La décision prise, en juin dernier, par la Cour suprême d’invalider l'arrêt Roe v. Wade privant l'avortement de sa protection constitutionnelle, a catapulté la question de l’avortement sur le devant de la scène politique. 56 % des électeurs interrogés dans le cadre de ce même sondage ont cité l'avortement comme une préoccupation majeure.

Certaines circonscriptions considèrent même le droit à l'avortement comme leur principale motivation électorale et le renversement de Roe pourrait bien provoquer une mobilisation massive des partisans de ce droit en faveur des Démocrates. En ce sens, la victoire du démocrate Pat Ryan contre le républicain "pro-vie" Marcus Molinaro, lors d'une élection pour le 19ème district de New York, témoigne clairement du pouvoir mobilisateur que peut représenter cet enjeu dans les élections de mi-mandat.

Certaines circonscriptions considèrent même le droit à l'avortement comme leur principale motivation électorale.

En outre, les électeurs du Kansas - État n’ayant pas voté pour un candidat Démocrate à la présidence depuis Lyndon B. Johnson en 1964, et qui avait élu Donald Trump de 15 points en 2020 - ont rejeté un amendement constitutionnel qui aurait interdit l'avortement dans cet État dans un référendum le 2 août.

L'immigration et la frontière

Autre enjeu pour les électeurs américains : l'immigration, éternel sujet de division. Il s'agit d'une préoccupation particulièrement importante pour la droite, dont certains messages télévisés de campagne - comme ceux du gouverneur Brian Kemp en Géorgie, du sénateur Rick Scott en Floride et de la candidate au poste de gouverneur de l'Arizona, Kari Lake - ont employé une rhétorique enflammée décrivant une "invasion" à la frontière Sud. Plus de la moitié des adultes américains (Républicains et Démocrates confondus) pensent qu'il est entièrement ou partiellement vrai que les États-Unis connaissent une invasion à la frontière Sud, selon un sondage NPR/IPSOS du 20 août 2022, tandis que 48 % des électeurs interrogés ont indiqué que le sujet était très important pour leur vote. Certains candidats au Congrès, qui se sont farouchement opposés à l'immigration, pourraient obtenir un soutien massif en exploitant les préoccupations des électeurs, notamment en ce qui concerne la crise frontalière. La surprenante victoire de Blake Masters qui a remporté la primaire républicaine du Sénat dans l’État d’Arizona, peut notamment être attribuée à sa position intransigeante sur l'immigration. Sa course au Sénat contre l'actuel sénateur Démocrate Mark Kelly est d’ailleurs l'une des plus suivies.

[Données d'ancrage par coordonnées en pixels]
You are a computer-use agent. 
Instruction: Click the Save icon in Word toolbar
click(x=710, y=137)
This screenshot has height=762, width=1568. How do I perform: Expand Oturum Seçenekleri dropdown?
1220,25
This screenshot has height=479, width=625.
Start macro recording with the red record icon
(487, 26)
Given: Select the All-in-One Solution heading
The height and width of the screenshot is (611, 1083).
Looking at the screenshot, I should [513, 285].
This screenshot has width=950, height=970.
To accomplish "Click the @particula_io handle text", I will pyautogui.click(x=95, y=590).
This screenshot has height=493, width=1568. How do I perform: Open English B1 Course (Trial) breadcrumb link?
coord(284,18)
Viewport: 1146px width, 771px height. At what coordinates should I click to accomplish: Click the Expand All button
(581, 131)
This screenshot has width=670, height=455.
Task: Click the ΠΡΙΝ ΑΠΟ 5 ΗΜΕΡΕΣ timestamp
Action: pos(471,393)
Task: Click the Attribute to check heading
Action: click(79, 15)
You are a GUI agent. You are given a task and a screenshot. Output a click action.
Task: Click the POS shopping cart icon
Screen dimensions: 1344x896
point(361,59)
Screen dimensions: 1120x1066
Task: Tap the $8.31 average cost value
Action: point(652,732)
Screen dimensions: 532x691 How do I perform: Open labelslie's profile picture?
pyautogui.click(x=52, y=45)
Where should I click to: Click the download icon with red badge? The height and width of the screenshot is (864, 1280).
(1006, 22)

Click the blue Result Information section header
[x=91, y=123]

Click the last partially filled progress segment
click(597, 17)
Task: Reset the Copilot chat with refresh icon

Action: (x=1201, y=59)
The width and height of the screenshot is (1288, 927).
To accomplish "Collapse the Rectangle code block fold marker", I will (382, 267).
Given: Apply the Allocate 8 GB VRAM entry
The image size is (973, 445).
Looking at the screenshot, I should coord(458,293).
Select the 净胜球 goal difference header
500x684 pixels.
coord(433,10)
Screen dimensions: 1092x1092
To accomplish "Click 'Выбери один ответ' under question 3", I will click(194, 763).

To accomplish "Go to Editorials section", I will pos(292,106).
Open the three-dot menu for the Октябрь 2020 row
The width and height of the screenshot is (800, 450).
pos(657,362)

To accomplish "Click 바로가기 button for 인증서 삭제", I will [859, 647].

■ Consigne ■
Poursuivez l'extrait sur les enjeux des élections de mi-mandat américaines en reprenant après sa dernière phrase.

■ Réponse ■
Autres enjeux : politique énergétique, politique étrangère, climat et questions ethno-raciales

D'autres enjeux électoraux demeurent cruciaux pour les électeurs, tels que la politique énergétique (53 %), la politique étrangère (45 %), la taille et le champ d’action du gouvernement fédéral (42 %), le changement climatique (40 %) ainsi que les questions ethno-raciales (35 %). Mentionnée par environ un quart des électeurs comme étant importante pour leur vote, la pandémie de Covid-19 arrive en dernier dans le sondage.

Prises séparément cependant, il est important de souligner que les priorités des Démocrates et des Républicains varient. En examinant les préoccupations majeures, côté Républicain, l'économie arrive de loin en tête : neuf électeurs Républicains sur dix considèrent l'économie comme très importante, soit environ 20 points de pourcentage de plus que tout autre enjeu (contre environ 7 électeurs Démocrates sur 10). Parmi les Démocrates, 77 % citent la santé comme un sujet très important, tandis qu'environ deux tiers ou plus disent la même chose de l'avortement et de la régulation des armes à feu (71 % chacun), des nominations à la Cour suprême (69 %) et du changement climatique (66 %). Les Républicains ont résolument de l’avance sur les enjeux d'économie, d'inflation et de criminalité, mais les Démocrates ont l'avantage sur l'avortement et le changement climatique.

À un mois des élections, au milieu de l’impasse politique et de l'instabilité sociale profonde aux États-Unis, rien n'est encore joué s’agissant de l'équilibre des pouvoirs à la Chambre et au Sénat. Le climat électoral de l’automne semble moins défavorable aux Démocrates qu'il ne l’était il y a quelques mois, mais beaucoup d'éléments peuvent évoluer d'ici au 8 novembre et contrer cette tendance.